_Set exercise:_
Rewrite the material below with "magnifier" swapped for "lens", leaving every other line and character as it is.

_The data:_
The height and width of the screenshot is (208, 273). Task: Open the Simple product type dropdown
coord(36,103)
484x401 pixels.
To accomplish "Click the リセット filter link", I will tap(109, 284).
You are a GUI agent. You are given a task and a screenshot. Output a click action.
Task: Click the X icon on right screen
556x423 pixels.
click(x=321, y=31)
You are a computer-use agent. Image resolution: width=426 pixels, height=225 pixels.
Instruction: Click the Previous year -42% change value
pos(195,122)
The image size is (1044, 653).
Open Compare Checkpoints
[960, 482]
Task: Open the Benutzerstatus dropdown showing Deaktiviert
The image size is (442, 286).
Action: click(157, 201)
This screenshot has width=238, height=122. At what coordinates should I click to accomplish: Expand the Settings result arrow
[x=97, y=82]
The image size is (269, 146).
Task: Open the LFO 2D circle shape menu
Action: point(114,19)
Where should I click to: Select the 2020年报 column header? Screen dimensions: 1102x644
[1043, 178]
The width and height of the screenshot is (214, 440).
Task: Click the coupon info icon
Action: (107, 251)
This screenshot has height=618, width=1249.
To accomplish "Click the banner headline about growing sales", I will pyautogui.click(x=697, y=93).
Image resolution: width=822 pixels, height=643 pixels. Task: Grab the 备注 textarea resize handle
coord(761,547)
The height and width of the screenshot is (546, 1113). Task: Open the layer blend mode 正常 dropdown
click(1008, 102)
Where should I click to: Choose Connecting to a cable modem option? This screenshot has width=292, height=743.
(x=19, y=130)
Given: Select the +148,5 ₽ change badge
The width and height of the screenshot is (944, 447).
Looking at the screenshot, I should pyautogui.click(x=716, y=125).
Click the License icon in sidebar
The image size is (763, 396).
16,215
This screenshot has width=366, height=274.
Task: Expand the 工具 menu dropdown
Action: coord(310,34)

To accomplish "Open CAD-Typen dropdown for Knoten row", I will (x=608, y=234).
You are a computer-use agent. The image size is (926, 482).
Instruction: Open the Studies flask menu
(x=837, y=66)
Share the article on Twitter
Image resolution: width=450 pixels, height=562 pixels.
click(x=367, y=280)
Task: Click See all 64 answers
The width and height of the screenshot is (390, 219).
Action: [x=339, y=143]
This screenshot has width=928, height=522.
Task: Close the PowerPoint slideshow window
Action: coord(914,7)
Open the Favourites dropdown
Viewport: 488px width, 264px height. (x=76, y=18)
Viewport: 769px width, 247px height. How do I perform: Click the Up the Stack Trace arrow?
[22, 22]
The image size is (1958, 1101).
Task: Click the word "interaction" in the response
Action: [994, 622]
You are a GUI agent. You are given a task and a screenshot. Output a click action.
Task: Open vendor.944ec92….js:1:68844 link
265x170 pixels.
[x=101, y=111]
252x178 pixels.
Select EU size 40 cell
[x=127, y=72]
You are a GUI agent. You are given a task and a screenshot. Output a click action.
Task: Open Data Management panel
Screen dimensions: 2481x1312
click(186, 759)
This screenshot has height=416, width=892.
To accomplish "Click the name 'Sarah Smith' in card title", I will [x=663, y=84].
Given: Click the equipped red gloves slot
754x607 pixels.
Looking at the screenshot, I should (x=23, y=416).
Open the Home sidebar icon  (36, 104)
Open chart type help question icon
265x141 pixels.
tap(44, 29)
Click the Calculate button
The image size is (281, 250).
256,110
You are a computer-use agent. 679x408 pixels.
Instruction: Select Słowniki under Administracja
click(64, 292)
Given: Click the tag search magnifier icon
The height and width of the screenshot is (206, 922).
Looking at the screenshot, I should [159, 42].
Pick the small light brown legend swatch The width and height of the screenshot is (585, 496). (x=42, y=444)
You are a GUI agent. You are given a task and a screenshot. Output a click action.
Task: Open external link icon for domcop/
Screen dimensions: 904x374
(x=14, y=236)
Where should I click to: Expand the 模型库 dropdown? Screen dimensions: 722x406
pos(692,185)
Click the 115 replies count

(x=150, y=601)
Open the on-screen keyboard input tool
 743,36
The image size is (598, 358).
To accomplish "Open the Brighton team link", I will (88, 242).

_Finished answer:_
The height and width of the screenshot is (208, 273). Task: Open the Simple product type dropdown
coord(36,103)
484x401 pixels.
To accomplish "Click the リセット filter link", I will tap(109, 284).
You are a GUI agent. You are given a task and a screenshot. Output a click action.
Task: Click the X icon on right screen
556x423 pixels.
click(x=321, y=31)
You are a computer-use agent. Image resolution: width=426 pixels, height=225 pixels.
Instruction: Click the Previous year -42% change value
pos(195,122)
The image size is (1044, 653).
Open Compare Checkpoints
[960, 482]
Task: Open the Benutzerstatus dropdown showing Deaktiviert
The image size is (442, 286).
Action: click(157, 201)
This screenshot has width=238, height=122. At what coordinates should I click to accomplish: Expand the Settings result arrow
[x=97, y=82]
The image size is (269, 146).
Task: Open the LFO 2D circle shape menu
Action: point(114,19)
Where should I click to: Select the 2020年报 column header? Screen dimensions: 1102x644
[1043, 178]
The width and height of the screenshot is (214, 440).
Task: Click the coupon info icon
Action: (107, 251)
This screenshot has height=618, width=1249.
To accomplish "Click the banner headline about growing sales", I will pyautogui.click(x=697, y=93).
Image resolution: width=822 pixels, height=643 pixels. Task: Grab the 备注 textarea resize handle
coord(761,547)
The height and width of the screenshot is (546, 1113). Task: Open the layer blend mode 正常 dropdown
click(1008, 102)
Where should I click to: Choose Connecting to a cable modem option? This screenshot has width=292, height=743.
(x=19, y=130)
Given: Select the +148,5 ₽ change badge
The width and height of the screenshot is (944, 447).
Looking at the screenshot, I should pyautogui.click(x=716, y=125).
Click the License icon in sidebar
The image size is (763, 396).
16,215
This screenshot has width=366, height=274.
Task: Expand the 工具 menu dropdown
Action: coord(310,34)

To accomplish "Open CAD-Typen dropdown for Knoten row", I will (x=608, y=234).
You are a computer-use agent. The image size is (926, 482).
Instruction: Open the Studies flask menu
(x=837, y=66)
Share the article on Twitter
Image resolution: width=450 pixels, height=562 pixels.
click(x=367, y=280)
Task: Click See all 64 answers
The width and height of the screenshot is (390, 219).
Action: [x=339, y=143]
This screenshot has width=928, height=522.
Task: Close the PowerPoint slideshow window
Action: coord(914,7)
Open the Favourites dropdown
Viewport: 488px width, 264px height. (x=76, y=18)
Viewport: 769px width, 247px height. How do I perform: Click the Up the Stack Trace arrow?
[22, 22]
The image size is (1958, 1101).
Task: Click the word "interaction" in the response
Action: [994, 622]
You are a GUI agent. You are given a task and a screenshot. Output a click action.
Task: Open vendor.944ec92….js:1:68844 link
265x170 pixels.
[x=101, y=111]
252x178 pixels.
Select EU size 40 cell
[x=127, y=72]
You are a GUI agent. You are given a task and a screenshot. Output a click action.
Task: Open Data Management panel
Screen dimensions: 2481x1312
click(186, 759)
This screenshot has height=416, width=892.
To accomplish "Click the name 'Sarah Smith' in card title", I will [x=663, y=84].
Given: Click the equipped red gloves slot
754x607 pixels.
Looking at the screenshot, I should (x=23, y=416).
Open the Home sidebar icon  (36, 104)
Open chart type help question icon
265x141 pixels.
tap(44, 29)
Click the Calculate button
The image size is (281, 250).
256,110
You are a computer-use agent. 679x408 pixels.
Instruction: Select Słowniki under Administracja
click(64, 292)
Given: Click the tag search lens icon
The height and width of the screenshot is (206, 922).
Looking at the screenshot, I should [159, 42].
Pick the small light brown legend swatch The width and height of the screenshot is (585, 496). (x=42, y=444)
You are a GUI agent. You are given a task and a screenshot. Output a click action.
Task: Open external link icon for domcop/
Screen dimensions: 904x374
(x=14, y=236)
Where should I click to: Expand the 模型库 dropdown? Screen dimensions: 722x406
pos(692,185)
Click the 115 replies count

(x=150, y=601)
Open the on-screen keyboard input tool
 743,36
The image size is (598, 358).
To accomplish "Open the Brighton team link", I will (88, 242).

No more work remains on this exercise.